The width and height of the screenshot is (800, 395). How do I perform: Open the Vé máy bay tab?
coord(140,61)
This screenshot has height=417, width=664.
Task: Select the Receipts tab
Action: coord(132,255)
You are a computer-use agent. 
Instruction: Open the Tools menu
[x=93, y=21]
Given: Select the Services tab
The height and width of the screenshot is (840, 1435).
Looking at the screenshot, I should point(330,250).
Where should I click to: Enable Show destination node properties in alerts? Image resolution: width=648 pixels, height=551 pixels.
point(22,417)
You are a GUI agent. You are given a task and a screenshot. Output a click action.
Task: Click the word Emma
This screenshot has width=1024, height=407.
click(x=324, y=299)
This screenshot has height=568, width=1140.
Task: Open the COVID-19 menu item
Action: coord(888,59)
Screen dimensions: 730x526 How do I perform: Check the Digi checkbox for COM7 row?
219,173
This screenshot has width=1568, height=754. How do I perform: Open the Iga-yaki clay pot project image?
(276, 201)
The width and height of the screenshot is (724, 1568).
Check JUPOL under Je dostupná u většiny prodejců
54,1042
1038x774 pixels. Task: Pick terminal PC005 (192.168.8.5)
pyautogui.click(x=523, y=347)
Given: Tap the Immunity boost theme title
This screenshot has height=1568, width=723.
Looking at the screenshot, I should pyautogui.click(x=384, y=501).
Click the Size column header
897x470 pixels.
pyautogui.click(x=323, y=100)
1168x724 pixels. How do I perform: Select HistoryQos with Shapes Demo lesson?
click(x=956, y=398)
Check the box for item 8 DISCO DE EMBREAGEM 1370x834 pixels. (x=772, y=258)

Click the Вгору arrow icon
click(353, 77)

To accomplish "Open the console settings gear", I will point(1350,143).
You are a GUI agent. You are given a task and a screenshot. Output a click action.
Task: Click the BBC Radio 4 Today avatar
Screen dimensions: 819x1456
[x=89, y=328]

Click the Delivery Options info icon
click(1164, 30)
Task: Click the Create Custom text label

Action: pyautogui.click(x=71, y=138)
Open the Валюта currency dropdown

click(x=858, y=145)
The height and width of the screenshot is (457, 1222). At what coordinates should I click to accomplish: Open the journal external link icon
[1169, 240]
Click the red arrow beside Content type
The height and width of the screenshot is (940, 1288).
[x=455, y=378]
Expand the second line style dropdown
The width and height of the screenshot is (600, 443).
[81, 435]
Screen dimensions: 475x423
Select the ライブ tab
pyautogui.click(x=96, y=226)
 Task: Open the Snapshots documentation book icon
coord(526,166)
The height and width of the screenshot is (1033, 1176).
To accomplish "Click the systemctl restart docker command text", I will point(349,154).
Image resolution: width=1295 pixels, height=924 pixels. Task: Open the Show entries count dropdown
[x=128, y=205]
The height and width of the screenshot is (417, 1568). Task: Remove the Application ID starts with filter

#### Exercise instructions
Taking each line of the material above in turn, count those containing the string "will". State the number alone.

#### Exercise result
2